Thursday, July 17, 2014: 5:45 PM
Room: 501
Oral Presentation
Lia URBINI , Universidade Federal de Santa Catarina, Florianópolis, Brazil
An overview of the author's master's research (in progress), which discusses participation and social control specificity in "public non-state" educational services in Brazil during the last decades, after a major  structural change in the country's public educational services.

It investigates how the funding architecture of state services take place after  1998, when the transition form "full public" to "public non-state" took place.  It attempts to explain how the as called "financialization" and internationalization - key features in capital globalization - interfere on participation and social control in public education sector.  The case study analyses a legal entity created to this end - the OSCIP -  specifically the branch of education that began to operate in the first schools with public non-state management in São Paulo. Marked by incisive participation of the business community in partnership with the higher authorities of planning education (Education Departments of State and Municipality), their intention is to draw a OSCIPS school management model that copies central countries' school structure. This experience in São Paulo is crucial: it's a pilot project for all public education in Brazil. If successfull, all municipalities and States should also adopt this new model and all public schools shall be run by non-state entities.

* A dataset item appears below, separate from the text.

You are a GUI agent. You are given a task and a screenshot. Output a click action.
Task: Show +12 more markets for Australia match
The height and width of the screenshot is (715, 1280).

The intention is to unfold and underline the mechanisms of production of a specific kind of participation and social control over public services, which is based on the logic of "care services to the consumer".  As a result, the strategies for a non-state organization, which presents itself as a nonprofit one, obtain profit arises. And, therefore, it can be said that there are private intentions supporting entrepreneurship in these supposed non-profit sectors.